Heavy rains in late December 2001 and January 2002 caused approximately 100 meters of roadway to settle approximately 0.5 meters within a week along Highway 1 on the Sonoma County Coast (Post Mile 30.3). This area has a complex landslide history involving two active landslides. These landslides coalesce on a narrow section of Highway 1 approximately 130 meters above the Pacific Ocean. A tieback wall, sheet piles and a lightweight fill embankment had previously been constructed at this location to try to stabilize and maintain the roadway. The subsurface material at the site is composed of a matrix of very weak and extremely fractured shale and mudstone with the inclusion of sandstone blocks and fragments. The landslides are mainly driven by erosion at their base caused by storm related flows in Timber Gulch Creek and wave action undermining the slopes below the roadway. The Office of Geotechnical Design West was requested to provide Geotechnical expertise for mitigating the landslide in an expeditious manner.
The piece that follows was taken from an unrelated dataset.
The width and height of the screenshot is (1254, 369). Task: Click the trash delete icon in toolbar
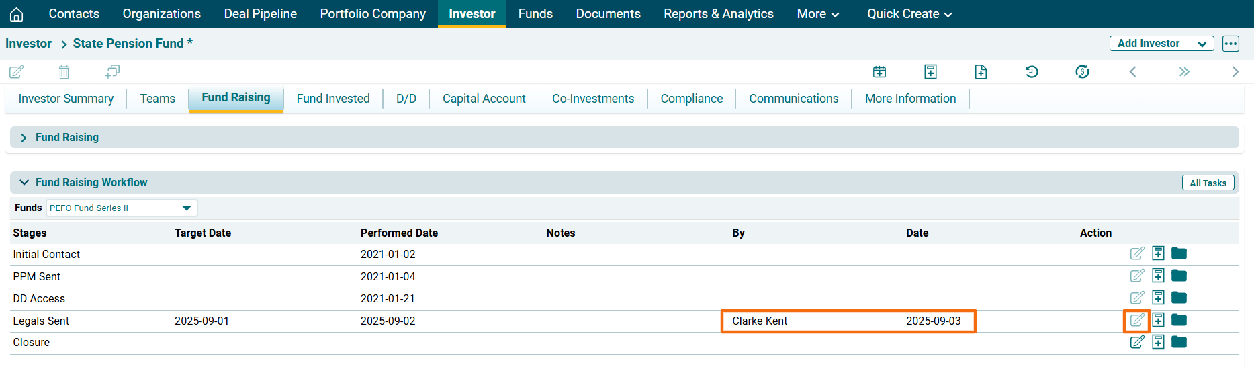point(64,71)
Several mitigation measures were considered to stabilize the landslide. The selected repair strategy was to move the roadway approximately 30 meters inland behind the failure plane of the landslide. This required the construction of a 21-meter high soil nail wall and the excavation of approximately 100,000 cubic meters of rock material. In addition, a new tieback wall needed to be constructed on the outside shoulder of the new realigned highway to prevent the current landslide scarp from encroaching into the new roadway. Design of the mitigation system was completed by March 2002 and construction started early April 2002 and completed by June 2003. This paper describes the geology and landslide history of the site and the observations, design details, soil nail pull out testing data, and wallmonitoring data obtained during the construction of the soil nail and the soldier beam tieback walls. This project demonstrated the efficiency and flexibility of soil nail and post tensioned tieback anchors for mitigating large landslides in extremely unfavorable geologic and topographic conditions. California Department of Transportation sponsored the project.

Department(s)

Civil, Architectural and Environmental Engineering

Meeting Name

5th Conference of the International Conference on Case Histories in Geotechnical Engineering

Publisher

University of Missouri--Rolla

Document Version

Final Version

Rights

© 2004 University of Missouri--Rolla, All rights reserved.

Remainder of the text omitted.